Likewise, FFAR4 has been associated with antidiabetic effects, with the addition that activation of FFAR4 also alleviates diabetes-associated chronic inflammation owing to its function in macrophages. Activation of FFAR4 in adipocytes enhances glucose uptake, and macrophages reduce M1-associated cytokines in response to DHA, GW9508, and EPA. (Oh et al., 2010, 2014; Ichimura et al., 2012). FFAR4 seems to also be expressed in the pancreas, albeit at lower levels than FFAR1. Pancreatic δ cells produce somatostatin upon FFAR4 activation (Stone et al., 2014). In addition, FFAR4 shows redundant functions with FFAR1 in the gut, since FFAR4 can also induce GLP-1 secretion (Anbazhagan et al., 2016; Reimann and Gribble et al., 2016).

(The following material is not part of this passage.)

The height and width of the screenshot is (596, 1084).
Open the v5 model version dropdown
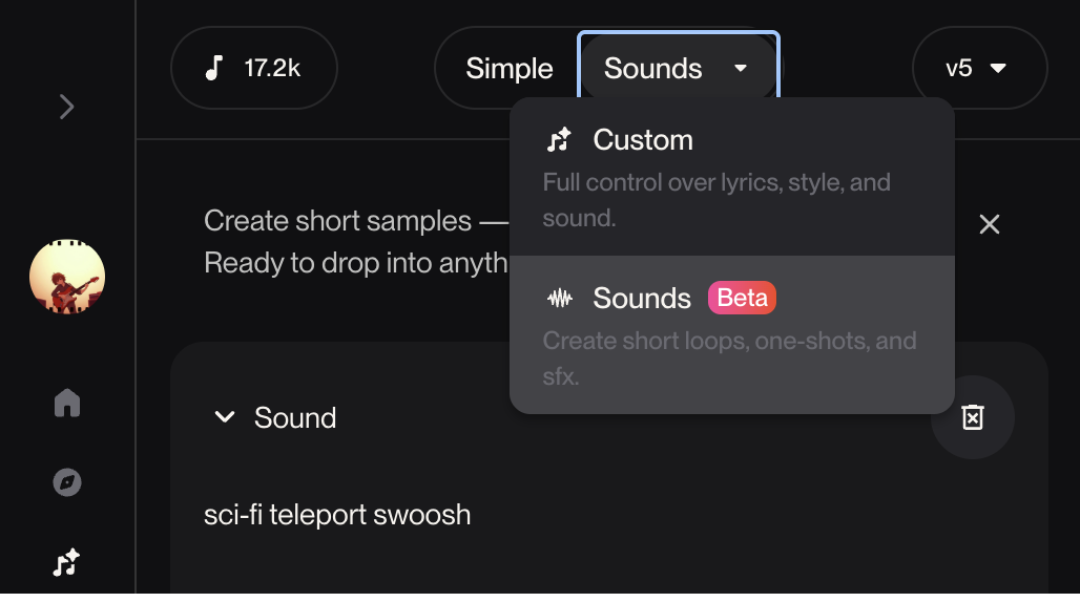click(979, 68)
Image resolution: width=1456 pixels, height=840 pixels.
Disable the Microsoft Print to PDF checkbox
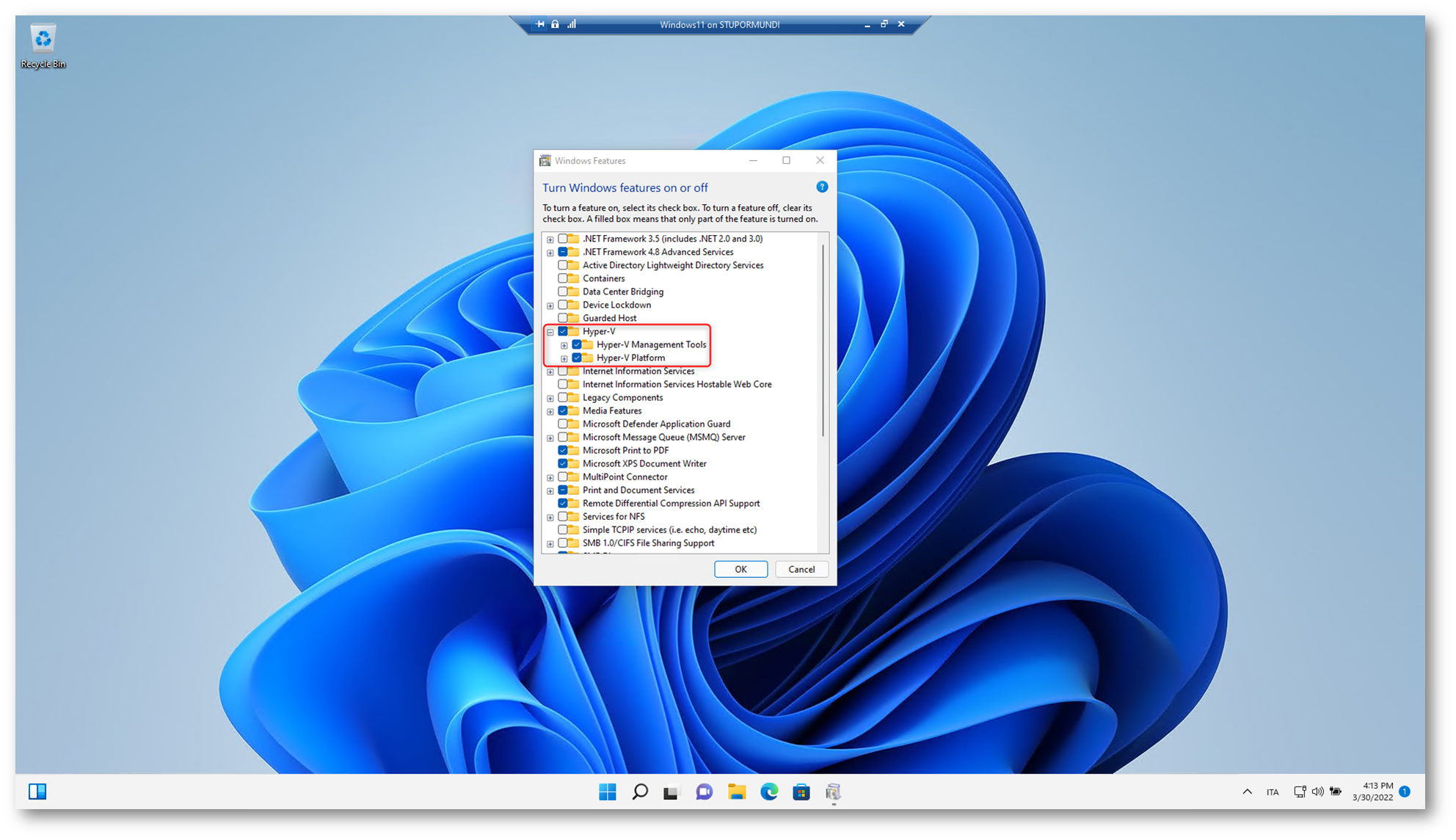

Iwasaki et al. (2015) showed that FFAR4 also plays an important role in the secretion of gastric inhibitory protein (GIP) from enteroendocrine K-cells in the gut. GIP is an incretin that is released upon meal ingestion. FFAR4−/− mice showed a 75% reduction in GIP secretion upon fat ingestion compared with wild-type mice. Figure 1 summarizes FFAR1 and FFAR4 functions in diabetes.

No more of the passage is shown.